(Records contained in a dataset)

- Opening Delimiter -

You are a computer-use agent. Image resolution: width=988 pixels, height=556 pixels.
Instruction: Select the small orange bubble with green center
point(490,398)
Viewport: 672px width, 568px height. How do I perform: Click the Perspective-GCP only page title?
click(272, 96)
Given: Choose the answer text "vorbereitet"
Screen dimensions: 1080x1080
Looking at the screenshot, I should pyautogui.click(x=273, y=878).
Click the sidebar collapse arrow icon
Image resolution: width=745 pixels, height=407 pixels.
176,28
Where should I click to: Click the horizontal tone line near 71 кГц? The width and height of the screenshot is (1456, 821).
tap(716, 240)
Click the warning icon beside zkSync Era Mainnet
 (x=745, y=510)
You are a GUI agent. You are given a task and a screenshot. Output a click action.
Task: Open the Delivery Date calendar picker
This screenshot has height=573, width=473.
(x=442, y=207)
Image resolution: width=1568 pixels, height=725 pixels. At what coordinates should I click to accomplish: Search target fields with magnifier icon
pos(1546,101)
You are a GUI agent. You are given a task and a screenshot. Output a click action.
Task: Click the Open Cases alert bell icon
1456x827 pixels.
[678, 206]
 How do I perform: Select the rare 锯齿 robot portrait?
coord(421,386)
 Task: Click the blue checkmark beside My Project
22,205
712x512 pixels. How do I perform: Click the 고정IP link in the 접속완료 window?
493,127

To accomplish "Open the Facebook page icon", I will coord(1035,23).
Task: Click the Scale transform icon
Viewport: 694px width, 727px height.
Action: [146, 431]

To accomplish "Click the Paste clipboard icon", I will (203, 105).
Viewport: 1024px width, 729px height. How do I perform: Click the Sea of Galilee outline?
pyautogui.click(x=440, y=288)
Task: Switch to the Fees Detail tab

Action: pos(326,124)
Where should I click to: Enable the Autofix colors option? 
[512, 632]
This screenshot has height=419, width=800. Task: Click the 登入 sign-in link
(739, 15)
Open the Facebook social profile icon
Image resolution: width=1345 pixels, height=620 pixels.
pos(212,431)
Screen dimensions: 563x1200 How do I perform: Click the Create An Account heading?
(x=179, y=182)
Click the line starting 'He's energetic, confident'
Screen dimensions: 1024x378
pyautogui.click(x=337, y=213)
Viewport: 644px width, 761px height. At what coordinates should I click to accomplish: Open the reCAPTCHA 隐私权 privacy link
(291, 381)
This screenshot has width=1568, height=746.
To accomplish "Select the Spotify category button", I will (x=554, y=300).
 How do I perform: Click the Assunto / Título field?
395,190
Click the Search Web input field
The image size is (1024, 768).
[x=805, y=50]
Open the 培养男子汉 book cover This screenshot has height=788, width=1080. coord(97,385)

- Closing Delimiter -

If a line in the records contains the string "Facebook", copy it out.

To accomplish "Open the Facebook page icon", I will coord(1035,23).
Open the Facebook social profile icon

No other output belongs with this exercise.